Oral Presentation 31st Annual Lorne Proteomics Symposium 2026

Systematic Proteome-Wide Target Interrogation of PROTAC activity by High-Throughput DIA-MS on the Orbitrap Astral Platform (133360)

Chuhui Huang 1 , Yijia (Jessica) Ji 2 , Thanh Nhan (Nathan) Nguyen 3 , Amanda De Paoli 2 , Joshua Morrow 2 , Darren J Creek 2 , Manuela Jorg 4 , Ghizal Siddiqui 2
  1. Medicinal Chemistry, Monash Institute of Pharmaceutical Science, Monash University, 381 Royal Parade, Parkville, Victoria 3052, Australia
  2. Drug Delivery, Disposition and Dynamics, Monash Institute of Pharmaceutical Sciences, Monash University, Parkville Campus, Parkville, Victoria, Australia
  3. Drug Discovery Biology, Monash Institute of Pharmaceutical Sciences, Monash University, 381 Royal Parade, Parkville, Victoria 3052, Australia
  4. Medicinal Chemistry, Monash Institute of Pharmaceutical Sciences, Monash University, Parkville, Victoria, Australia

Proteomics provides a comprehensive and unbiased means to profile the proteome, enabling simultaneous quantification of thousands of proteins across experimental conditions. An efficient degradation-based proteomics workflow was established using data-independent acquisition-mass spectrometry (DIA-MS) and the Orbitrap Astral platform to investigate the mode of actions and on target specificity of bromodomain and extra-terminal protein-targeting PROTACs, MZ1 and dBET6. Human cancerous and noncancerous cell lines (HeLa, MDA-MB-231 and HEK293) were treated with 1 µM of the PROTACs and their respective negative control controls (cis-MZ1 and dBET6Me) for 1 h and 24 h. Following treatment, cell pellets were harvested, proteins were processed and analysed in a 96-well plate format to identify proteins dysregulated at each timepoint.
————————
[EXERCISE BRIEF] Extend the abstract on proteome-wide profiling of PROTAC activity, beginning directly after its final sentence.
————————
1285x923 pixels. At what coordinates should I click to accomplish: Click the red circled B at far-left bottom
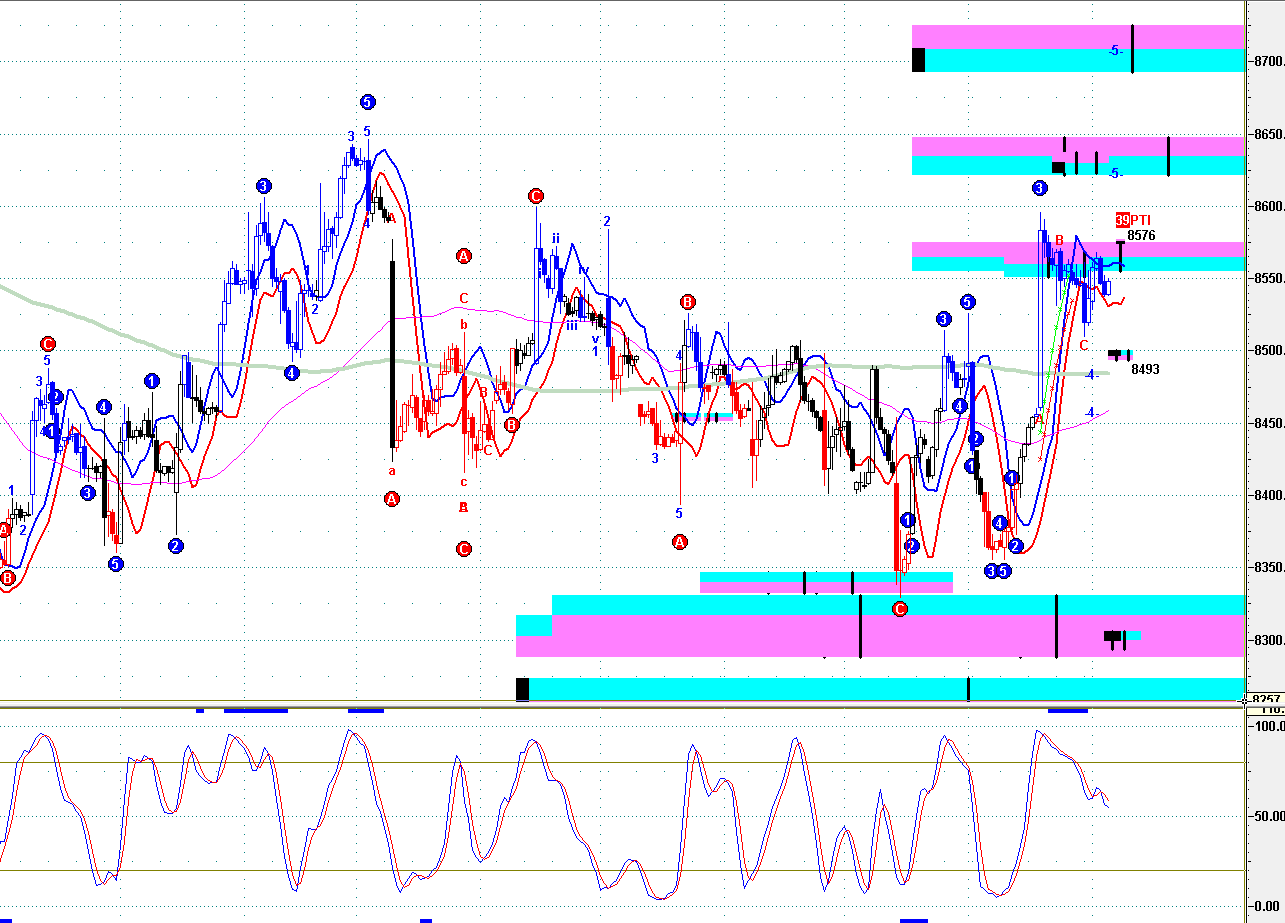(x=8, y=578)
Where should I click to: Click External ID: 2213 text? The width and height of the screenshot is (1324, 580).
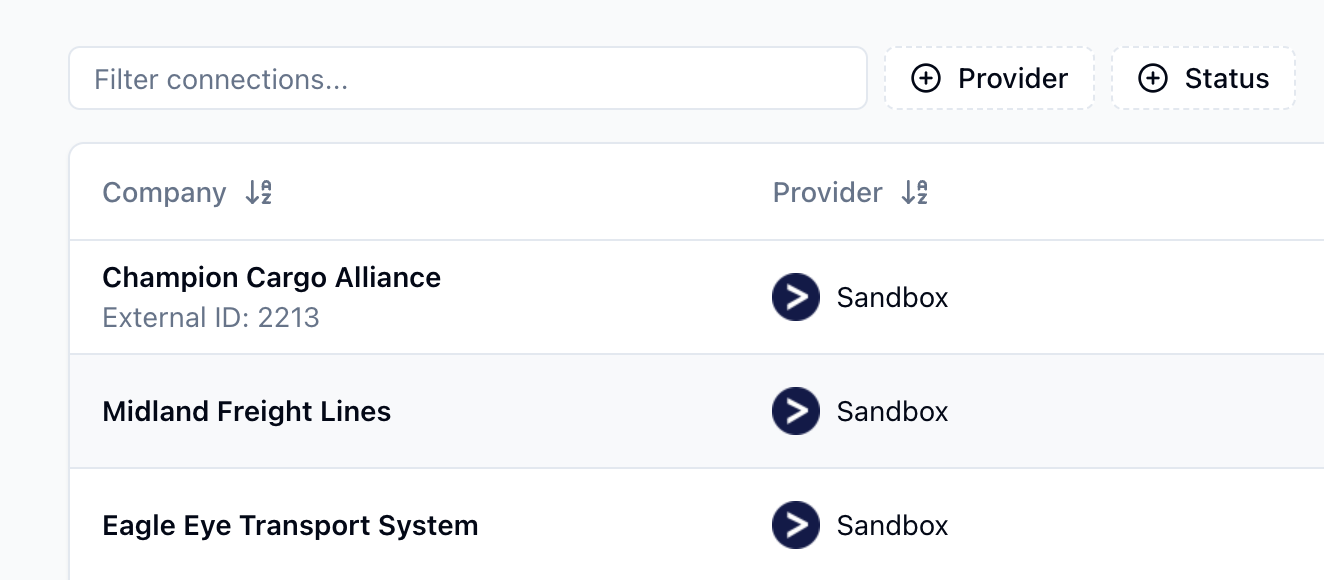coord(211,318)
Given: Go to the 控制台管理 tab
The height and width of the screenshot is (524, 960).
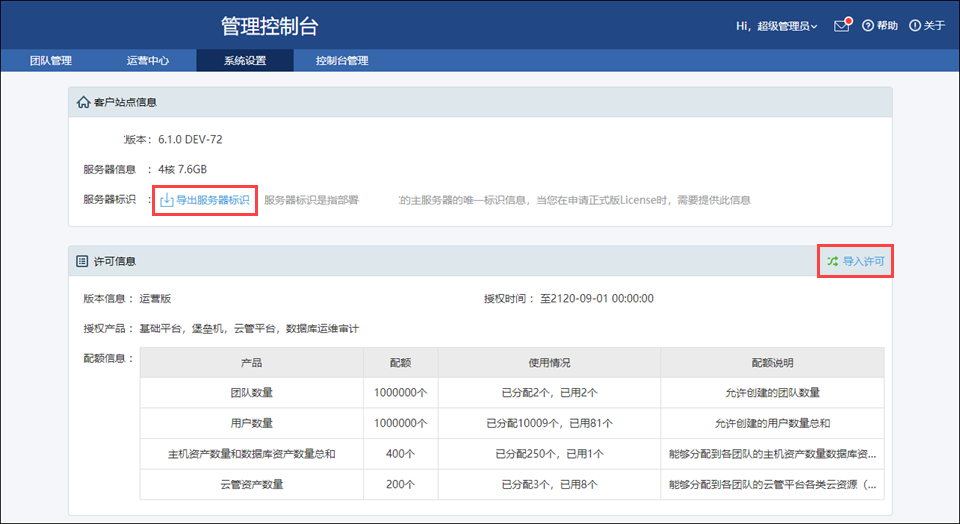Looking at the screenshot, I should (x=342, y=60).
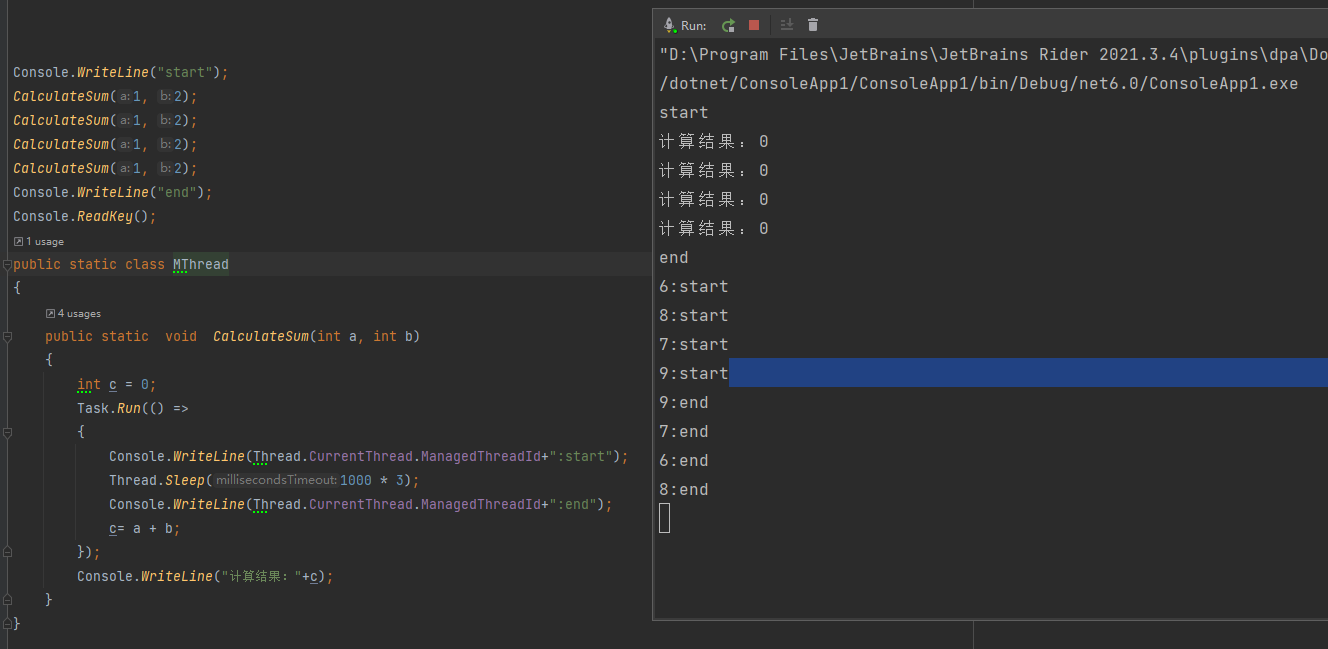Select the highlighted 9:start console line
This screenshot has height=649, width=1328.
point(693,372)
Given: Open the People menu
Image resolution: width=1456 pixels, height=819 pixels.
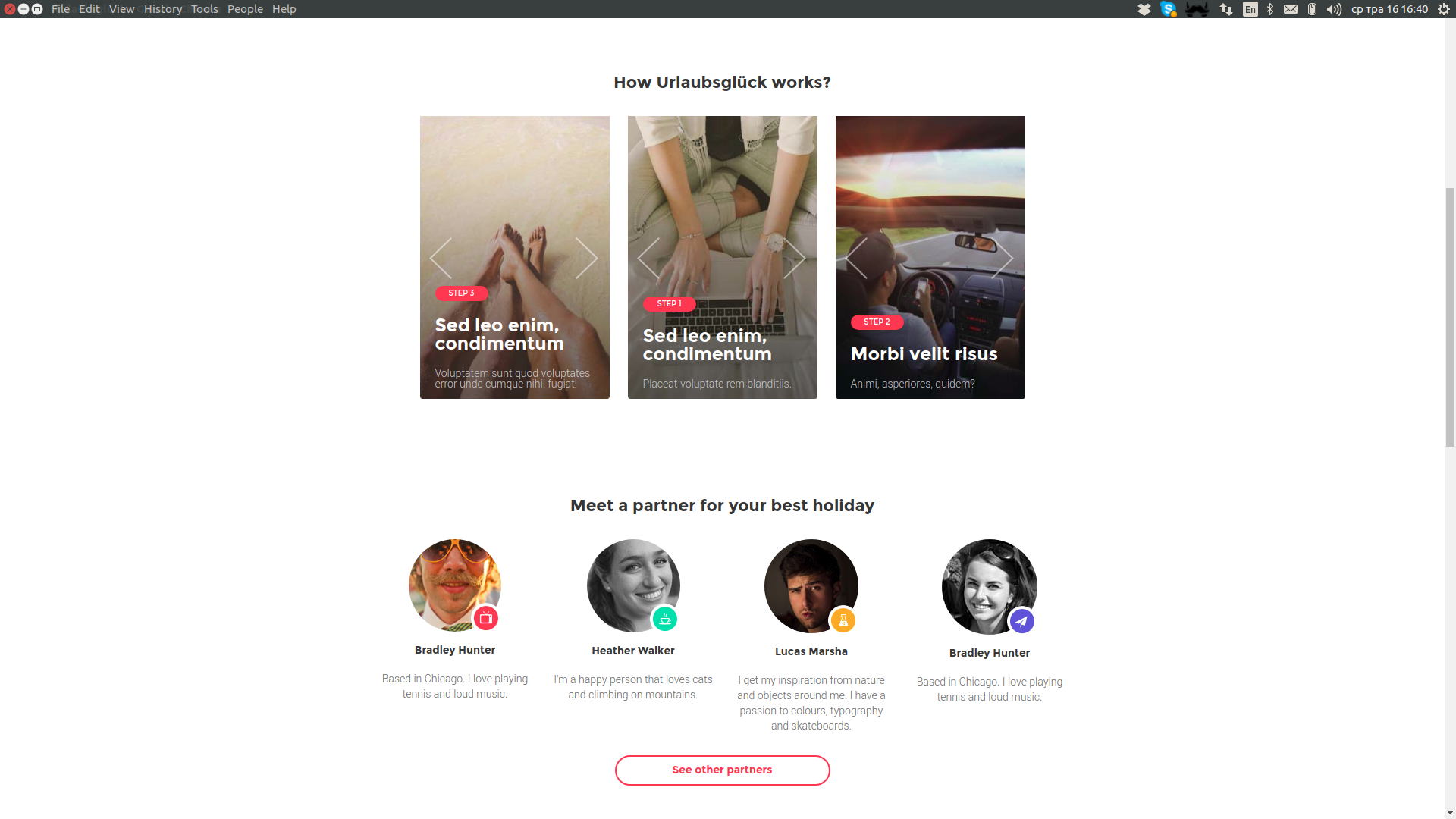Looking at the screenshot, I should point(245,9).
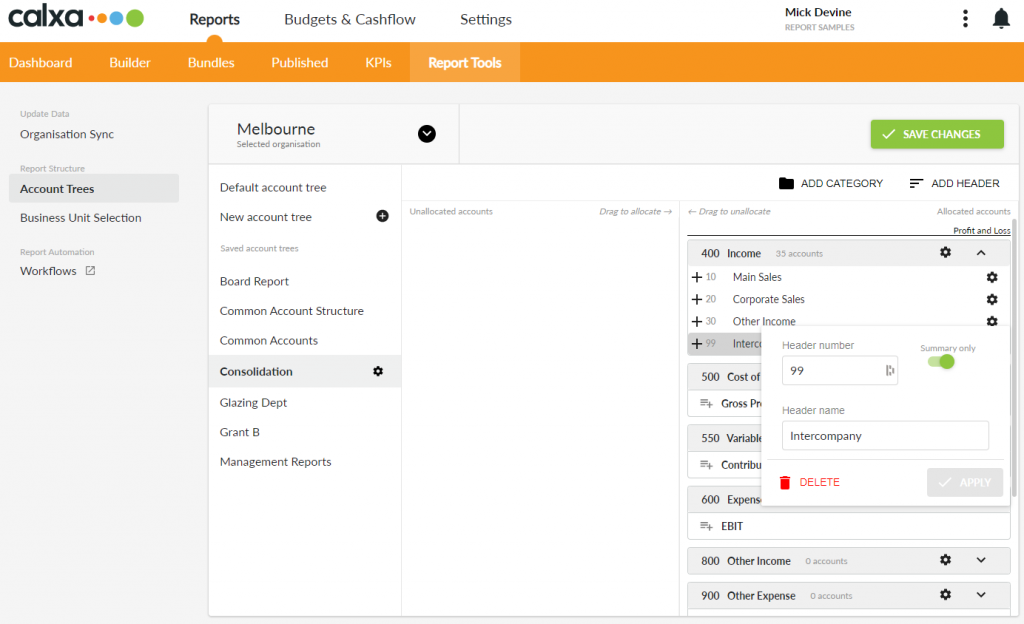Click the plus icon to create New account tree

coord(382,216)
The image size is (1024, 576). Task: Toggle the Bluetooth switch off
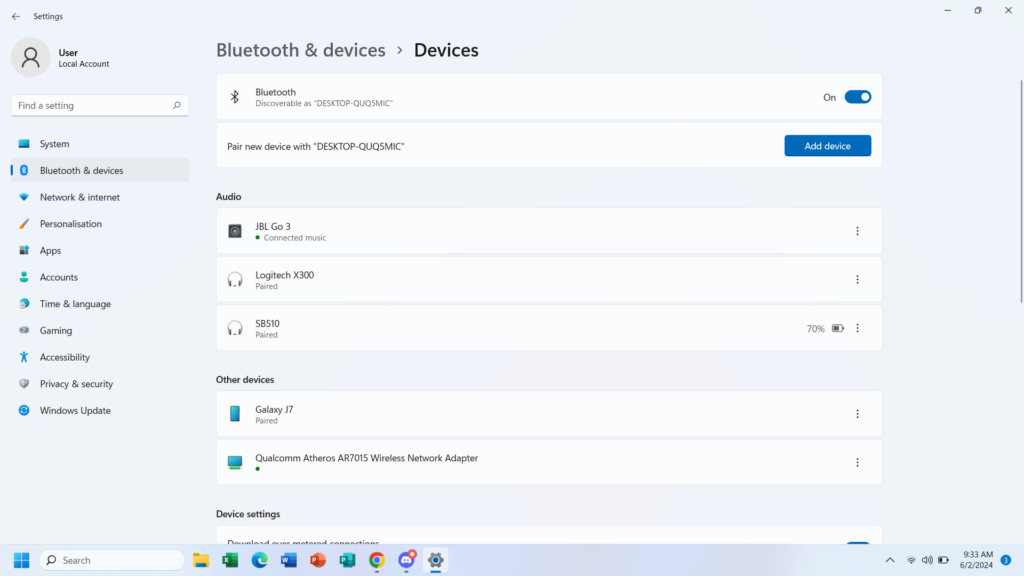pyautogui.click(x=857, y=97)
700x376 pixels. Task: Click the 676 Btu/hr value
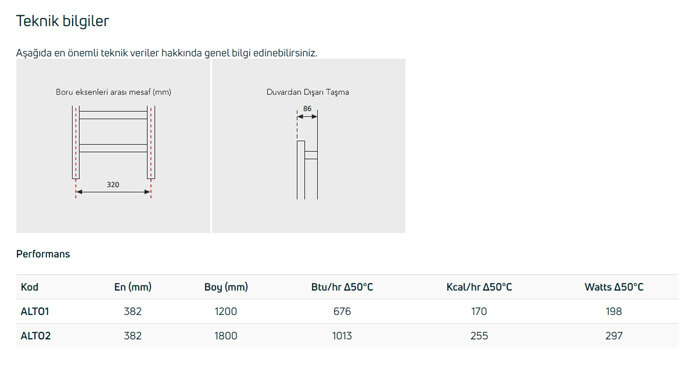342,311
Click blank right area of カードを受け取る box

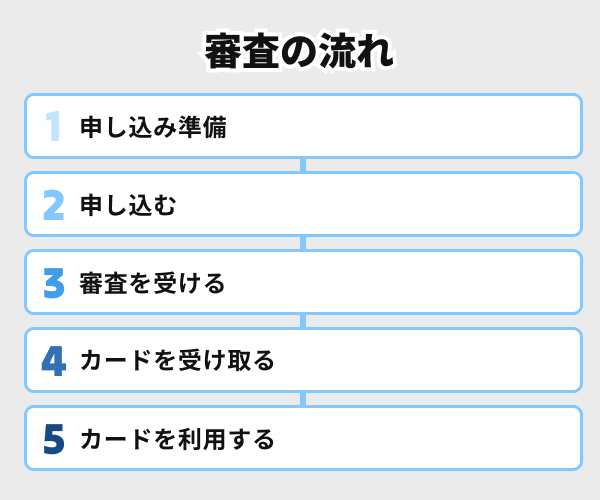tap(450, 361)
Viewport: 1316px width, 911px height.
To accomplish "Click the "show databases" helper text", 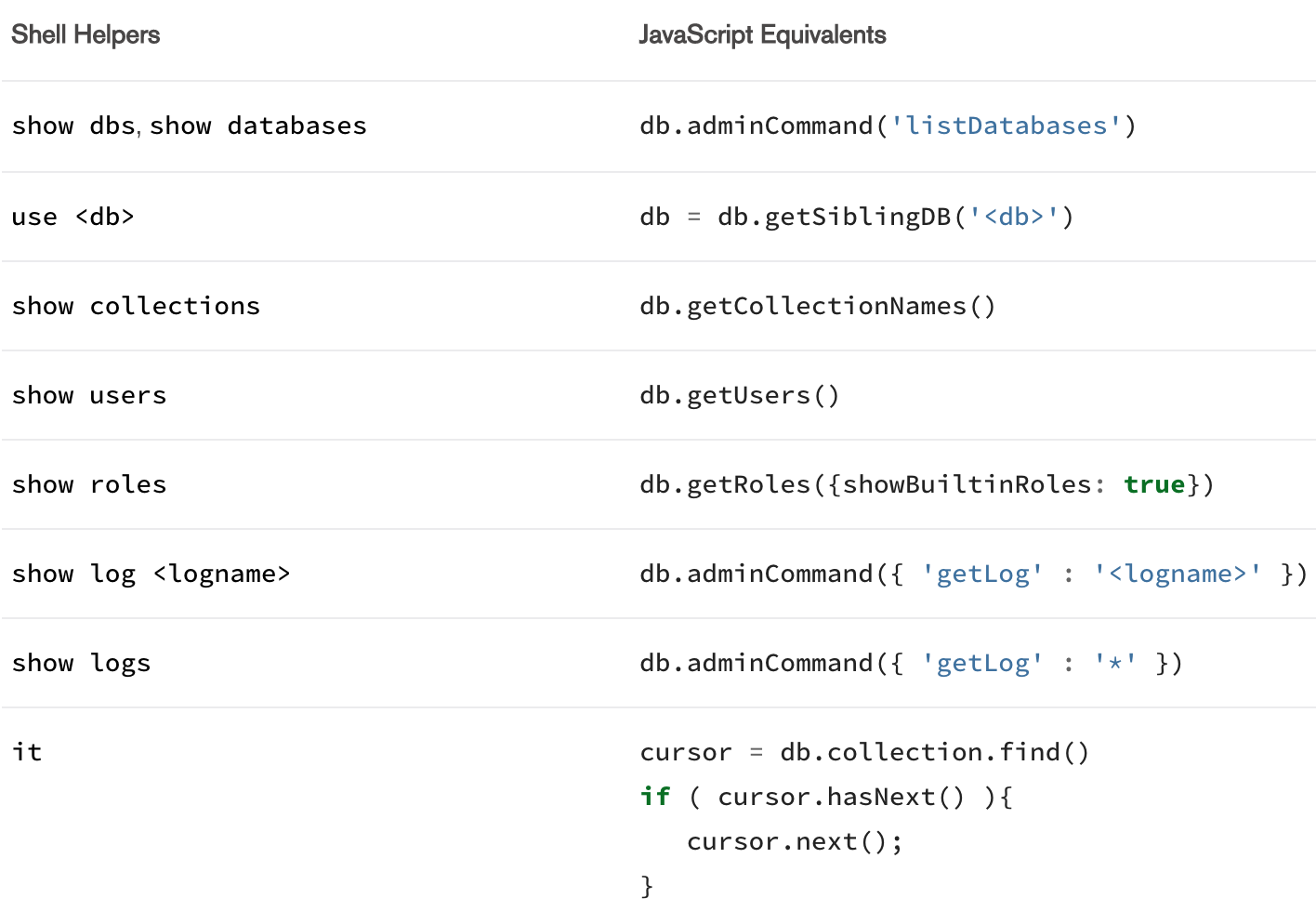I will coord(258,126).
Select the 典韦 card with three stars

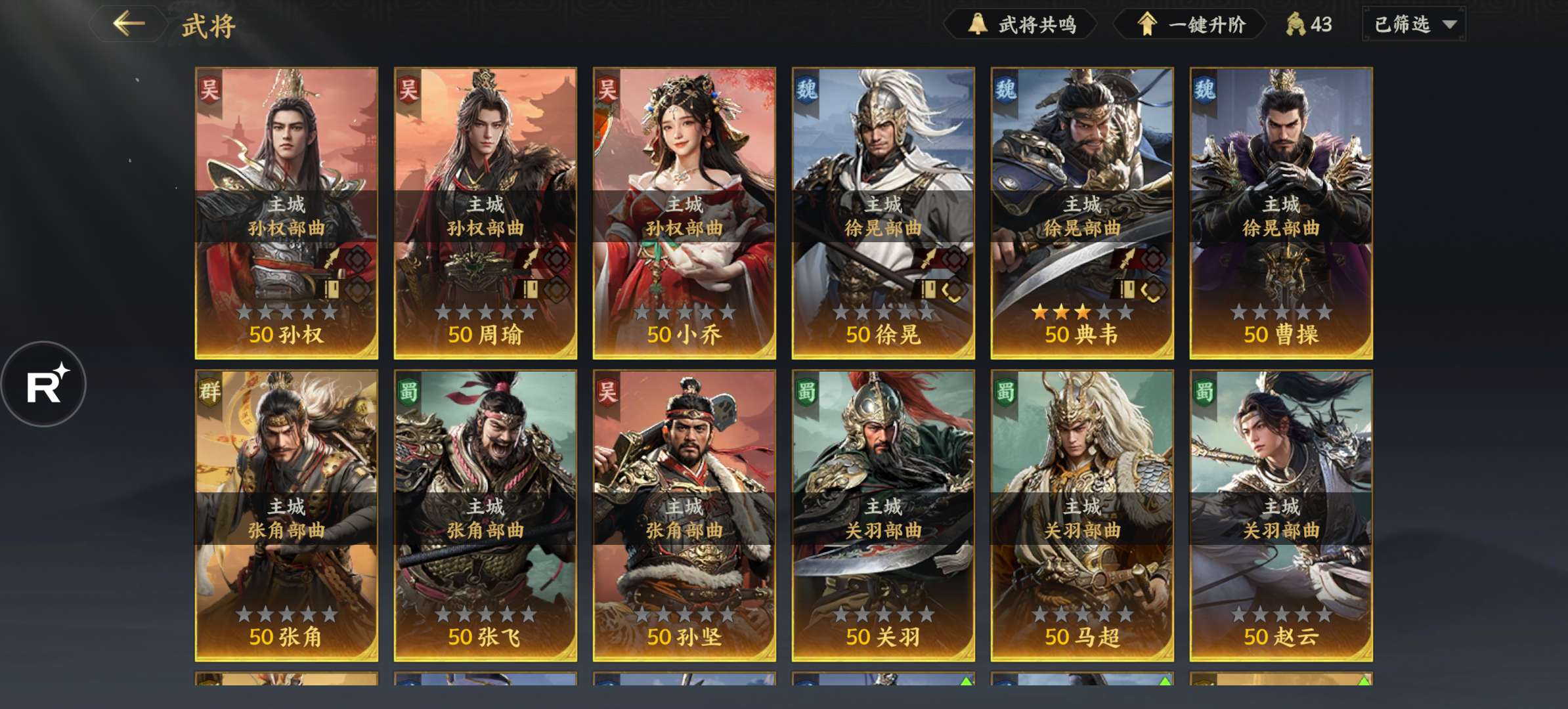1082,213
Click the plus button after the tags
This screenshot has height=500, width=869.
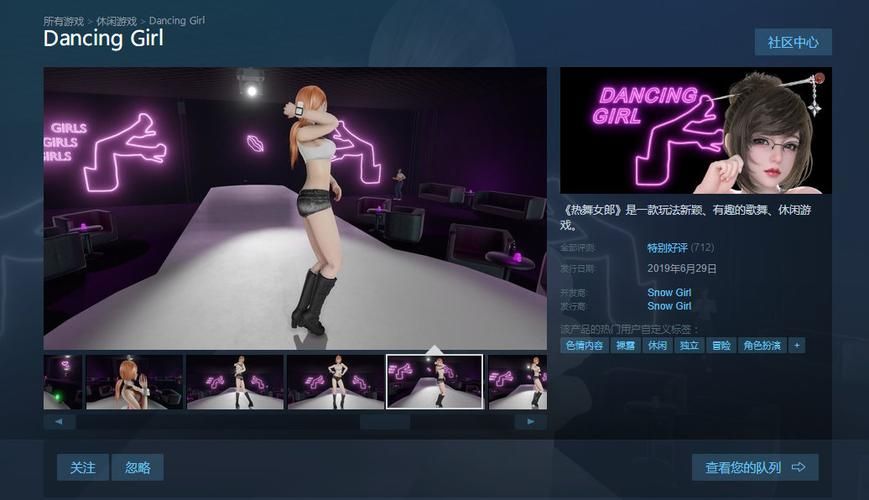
————————
[ANSWER BELOW]
This approach successfully identified the three BET family members, bromodomain containing proteins 2/3/4 (BRD2, BRD3, BRD4) as the primary targets of MZ1 and dBET6 after 1 h treatment. Extended 24 h treatment with MZ1 and dBET6 further revealed 51, 57 and 115 secondary proteins significantly perturbed in HEK293, HeLa and MDA-MB-231 cells, respectively.

This approach was further applied to proteolysis targeting chimeras (CLIPTACs), which form PROTACs within the cellular system via click chemistry, and to the degradation tag (dTAG) system, which utilises a single-point mutant of (F36V) as the TAG domain with corresponding Degraders that selectively recruit FKBP12F36V over wild-type FKBP1.

Overall, this work demonstrates the feasibility of identifying direct PROTAC targets following short incubations, as well as elucidating downstream proteomic alterations upon prolonged treatment, surpassing the resolution achievable by traditional immunoblotting techniques.